DATA FOR ANALYSIS
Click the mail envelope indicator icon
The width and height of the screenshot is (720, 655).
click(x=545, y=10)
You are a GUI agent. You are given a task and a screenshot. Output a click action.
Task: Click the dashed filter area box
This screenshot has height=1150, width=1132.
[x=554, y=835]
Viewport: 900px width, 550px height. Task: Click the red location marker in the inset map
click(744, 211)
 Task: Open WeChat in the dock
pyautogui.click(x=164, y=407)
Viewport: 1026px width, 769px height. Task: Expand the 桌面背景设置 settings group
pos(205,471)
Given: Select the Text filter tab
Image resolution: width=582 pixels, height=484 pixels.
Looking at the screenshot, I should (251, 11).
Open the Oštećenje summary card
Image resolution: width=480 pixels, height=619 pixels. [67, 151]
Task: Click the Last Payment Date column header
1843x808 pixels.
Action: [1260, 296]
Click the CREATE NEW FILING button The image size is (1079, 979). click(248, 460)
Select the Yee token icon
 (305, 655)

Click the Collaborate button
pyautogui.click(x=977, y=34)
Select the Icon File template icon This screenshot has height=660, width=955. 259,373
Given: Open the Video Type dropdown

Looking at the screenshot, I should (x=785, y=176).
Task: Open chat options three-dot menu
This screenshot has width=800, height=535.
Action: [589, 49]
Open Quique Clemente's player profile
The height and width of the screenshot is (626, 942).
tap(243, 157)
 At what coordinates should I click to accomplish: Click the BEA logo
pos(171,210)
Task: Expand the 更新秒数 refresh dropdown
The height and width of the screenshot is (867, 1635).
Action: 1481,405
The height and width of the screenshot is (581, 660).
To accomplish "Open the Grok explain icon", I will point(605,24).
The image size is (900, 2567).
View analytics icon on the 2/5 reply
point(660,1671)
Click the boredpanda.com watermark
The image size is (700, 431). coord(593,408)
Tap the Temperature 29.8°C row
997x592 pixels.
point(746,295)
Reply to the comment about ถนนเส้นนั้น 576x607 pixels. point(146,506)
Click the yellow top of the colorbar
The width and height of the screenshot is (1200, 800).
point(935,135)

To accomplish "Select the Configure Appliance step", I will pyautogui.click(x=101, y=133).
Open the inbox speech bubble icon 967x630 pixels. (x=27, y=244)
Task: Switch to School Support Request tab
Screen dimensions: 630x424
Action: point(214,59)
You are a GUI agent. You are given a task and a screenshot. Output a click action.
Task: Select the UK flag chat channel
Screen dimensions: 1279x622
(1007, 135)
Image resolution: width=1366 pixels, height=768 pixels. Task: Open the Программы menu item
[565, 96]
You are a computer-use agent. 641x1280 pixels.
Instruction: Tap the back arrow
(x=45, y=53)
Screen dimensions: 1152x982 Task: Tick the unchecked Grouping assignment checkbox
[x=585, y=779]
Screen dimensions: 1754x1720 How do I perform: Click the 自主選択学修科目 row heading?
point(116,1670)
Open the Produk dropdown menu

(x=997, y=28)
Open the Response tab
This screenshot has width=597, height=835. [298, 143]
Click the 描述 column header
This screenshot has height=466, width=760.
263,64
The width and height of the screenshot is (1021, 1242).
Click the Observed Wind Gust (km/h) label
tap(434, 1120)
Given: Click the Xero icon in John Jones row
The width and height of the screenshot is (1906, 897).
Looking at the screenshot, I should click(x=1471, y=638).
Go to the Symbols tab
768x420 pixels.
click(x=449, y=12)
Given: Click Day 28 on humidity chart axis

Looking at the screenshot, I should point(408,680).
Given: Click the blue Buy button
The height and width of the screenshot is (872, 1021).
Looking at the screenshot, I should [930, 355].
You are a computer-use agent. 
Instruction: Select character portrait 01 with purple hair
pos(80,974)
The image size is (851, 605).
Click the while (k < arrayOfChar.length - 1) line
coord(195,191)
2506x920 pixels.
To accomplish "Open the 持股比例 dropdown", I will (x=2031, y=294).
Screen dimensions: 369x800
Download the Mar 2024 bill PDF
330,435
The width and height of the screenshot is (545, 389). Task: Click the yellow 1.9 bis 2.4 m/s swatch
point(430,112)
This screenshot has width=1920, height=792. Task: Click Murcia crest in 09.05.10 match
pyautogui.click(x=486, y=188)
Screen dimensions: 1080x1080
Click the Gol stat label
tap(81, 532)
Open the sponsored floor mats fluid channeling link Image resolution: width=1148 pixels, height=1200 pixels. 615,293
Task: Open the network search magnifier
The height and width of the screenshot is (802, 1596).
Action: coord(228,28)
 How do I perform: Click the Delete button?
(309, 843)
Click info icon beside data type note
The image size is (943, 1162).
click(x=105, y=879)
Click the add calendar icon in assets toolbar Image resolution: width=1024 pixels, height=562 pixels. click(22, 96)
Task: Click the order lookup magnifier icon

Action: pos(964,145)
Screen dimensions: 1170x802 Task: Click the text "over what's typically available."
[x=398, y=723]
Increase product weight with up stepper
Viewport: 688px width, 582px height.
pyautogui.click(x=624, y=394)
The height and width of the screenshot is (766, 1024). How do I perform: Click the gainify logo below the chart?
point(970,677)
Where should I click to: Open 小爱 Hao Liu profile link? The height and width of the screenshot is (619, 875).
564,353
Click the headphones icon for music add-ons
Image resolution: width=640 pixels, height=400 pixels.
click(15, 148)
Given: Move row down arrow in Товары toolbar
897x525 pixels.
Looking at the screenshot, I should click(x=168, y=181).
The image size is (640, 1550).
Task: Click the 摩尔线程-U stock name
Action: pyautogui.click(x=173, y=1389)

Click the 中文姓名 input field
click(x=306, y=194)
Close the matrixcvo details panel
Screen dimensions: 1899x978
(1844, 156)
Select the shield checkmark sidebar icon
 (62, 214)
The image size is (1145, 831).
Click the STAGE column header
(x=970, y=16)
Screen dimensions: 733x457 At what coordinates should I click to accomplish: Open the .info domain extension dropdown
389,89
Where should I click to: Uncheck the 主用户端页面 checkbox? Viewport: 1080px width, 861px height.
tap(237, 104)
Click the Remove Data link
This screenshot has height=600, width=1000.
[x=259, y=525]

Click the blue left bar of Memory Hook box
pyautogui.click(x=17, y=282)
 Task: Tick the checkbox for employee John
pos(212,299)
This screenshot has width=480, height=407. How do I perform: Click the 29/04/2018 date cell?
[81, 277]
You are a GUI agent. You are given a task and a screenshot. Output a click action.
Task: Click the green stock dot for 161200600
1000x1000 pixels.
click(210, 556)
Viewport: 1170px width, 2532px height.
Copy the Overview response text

EXERCISE
Exactly as written, restate every record in the listing.

TASK RESULT
Click the mail envelope indicator icon
The width and height of the screenshot is (720, 655).
click(x=545, y=10)
You are a GUI agent. You are given a task and a screenshot. Output a click action.
Task: Click the dashed filter area box
This screenshot has height=1150, width=1132.
[x=554, y=835]
Viewport: 900px width, 550px height. Task: Click the red location marker in the inset map
click(744, 211)
 Task: Open WeChat in the dock
pyautogui.click(x=164, y=407)
Viewport: 1026px width, 769px height. Task: Expand the 桌面背景设置 settings group
pos(205,471)
Given: Select the Text filter tab
Image resolution: width=582 pixels, height=484 pixels.
Looking at the screenshot, I should (251, 11).
Open the Oštećenje summary card
Image resolution: width=480 pixels, height=619 pixels. [67, 151]
Task: Click the Last Payment Date column header
1843x808 pixels.
Action: [1260, 296]
Click the CREATE NEW FILING button The image size is (1079, 979). click(248, 460)
Select the Yee token icon
 (305, 655)

Click the Collaborate button
pyautogui.click(x=977, y=34)
Select the Icon File template icon This screenshot has height=660, width=955. 259,373
Given: Open the Video Type dropdown

Looking at the screenshot, I should (x=785, y=176).
Task: Open chat options three-dot menu
This screenshot has width=800, height=535.
Action: [589, 49]
Open Quique Clemente's player profile
The height and width of the screenshot is (626, 942).
tap(243, 157)
 At what coordinates should I click to accomplish: Click the BEA logo
pos(171,210)
Task: Expand the 更新秒数 refresh dropdown
The height and width of the screenshot is (867, 1635).
Action: 1481,405
The height and width of the screenshot is (581, 660).
To accomplish "Open the Grok explain icon", I will point(605,24).
The image size is (900, 2567).
View analytics icon on the 2/5 reply
point(660,1671)
Click the boredpanda.com watermark
The image size is (700, 431). coord(593,408)
Tap the Temperature 29.8°C row
997x592 pixels.
point(746,295)
Reply to the comment about ถนนเส้นนั้น 576x607 pixels. point(146,506)
Click the yellow top of the colorbar
The width and height of the screenshot is (1200, 800).
point(935,135)

To accomplish "Select the Configure Appliance step", I will pyautogui.click(x=101, y=133).
Open the inbox speech bubble icon 967x630 pixels. (x=27, y=244)
Task: Switch to School Support Request tab
Screen dimensions: 630x424
Action: point(214,59)
You are a GUI agent. You are given a task and a screenshot. Output a click action.
Task: Select the UK flag chat channel
Screen dimensions: 1279x622
(1007, 135)
Image resolution: width=1366 pixels, height=768 pixels. Task: Open the Программы menu item
[565, 96]
You are a computer-use agent. 641x1280 pixels.
Instruction: Tap the back arrow
(x=45, y=53)
Screen dimensions: 1152x982 Task: Tick the unchecked Grouping assignment checkbox
[x=585, y=779]
Screen dimensions: 1754x1720 How do I perform: Click the 自主選択学修科目 row heading?
point(116,1670)
Open the Produk dropdown menu

(x=997, y=28)
Open the Response tab
This screenshot has width=597, height=835. [298, 143]
Click the 描述 column header
This screenshot has height=466, width=760.
263,64
The width and height of the screenshot is (1021, 1242).
Click the Observed Wind Gust (km/h) label
tap(434, 1120)
Given: Click the Xero icon in John Jones row
The width and height of the screenshot is (1906, 897).
Looking at the screenshot, I should click(x=1471, y=638).
Go to the Symbols tab
768x420 pixels.
click(x=449, y=12)
Given: Click Day 28 on humidity chart axis

Looking at the screenshot, I should point(408,680).
Given: Click the blue Buy button
The height and width of the screenshot is (872, 1021).
Looking at the screenshot, I should [930, 355].
You are a computer-use agent. 
Instruction: Select character portrait 01 with purple hair
pos(80,974)
The image size is (851, 605).
Click the while (k < arrayOfChar.length - 1) line
coord(195,191)
2506x920 pixels.
To accomplish "Open the 持股比例 dropdown", I will (x=2031, y=294).
Screen dimensions: 369x800
Download the Mar 2024 bill PDF
330,435
The width and height of the screenshot is (545, 389). Task: Click the yellow 1.9 bis 2.4 m/s swatch
point(430,112)
This screenshot has width=1920, height=792. Task: Click Murcia crest in 09.05.10 match
pyautogui.click(x=486, y=188)
Screen dimensions: 1080x1080
Click the Gol stat label
tap(81, 532)
Open the sponsored floor mats fluid channeling link Image resolution: width=1148 pixels, height=1200 pixels. 615,293
Task: Open the network search magnifier
The height and width of the screenshot is (802, 1596).
Action: coord(228,28)
 How do I perform: Click the Delete button?
(309, 843)
Click info icon beside data type note
The image size is (943, 1162).
click(x=105, y=879)
Click the add calendar icon in assets toolbar Image resolution: width=1024 pixels, height=562 pixels. click(22, 96)
Task: Click the order lookup magnifier icon

Action: pos(964,145)
Screen dimensions: 1170x802 Task: Click the text "over what's typically available."
[x=398, y=723]
Increase product weight with up stepper
Viewport: 688px width, 582px height.
pyautogui.click(x=624, y=394)
The height and width of the screenshot is (766, 1024). How do I perform: Click the gainify logo below the chart?
point(970,677)
Where should I click to: Open 小爱 Hao Liu profile link? The height and width of the screenshot is (619, 875).
564,353
Click the headphones icon for music add-ons
Image resolution: width=640 pixels, height=400 pixels.
click(15, 148)
Given: Move row down arrow in Товары toolbar
897x525 pixels.
Looking at the screenshot, I should click(x=168, y=181).
The image size is (640, 1550).
Task: Click the 摩尔线程-U stock name
Action: pyautogui.click(x=173, y=1389)

Click the 中文姓名 input field
click(x=306, y=194)
Close the matrixcvo details panel
Screen dimensions: 1899x978
(1844, 156)
Select the shield checkmark sidebar icon
 (62, 214)
The image size is (1145, 831).
Click the STAGE column header
(x=970, y=16)
Screen dimensions: 733x457 At what coordinates should I click to accomplish: Open the .info domain extension dropdown
389,89
Where should I click to: Uncheck the 主用户端页面 checkbox? Viewport: 1080px width, 861px height.
tap(237, 104)
Click the Remove Data link
This screenshot has height=600, width=1000.
[x=259, y=525]

Click the blue left bar of Memory Hook box
pyautogui.click(x=17, y=282)
 Task: Tick the checkbox for employee John
pos(212,299)
This screenshot has width=480, height=407. How do I perform: Click the 29/04/2018 date cell?
[81, 277]
You are a GUI agent. You are given a task and a screenshot. Output a click action.
Task: Click the green stock dot for 161200600
1000x1000 pixels.
click(210, 556)
Viewport: 1170px width, 2532px height.
Copy the Overview response text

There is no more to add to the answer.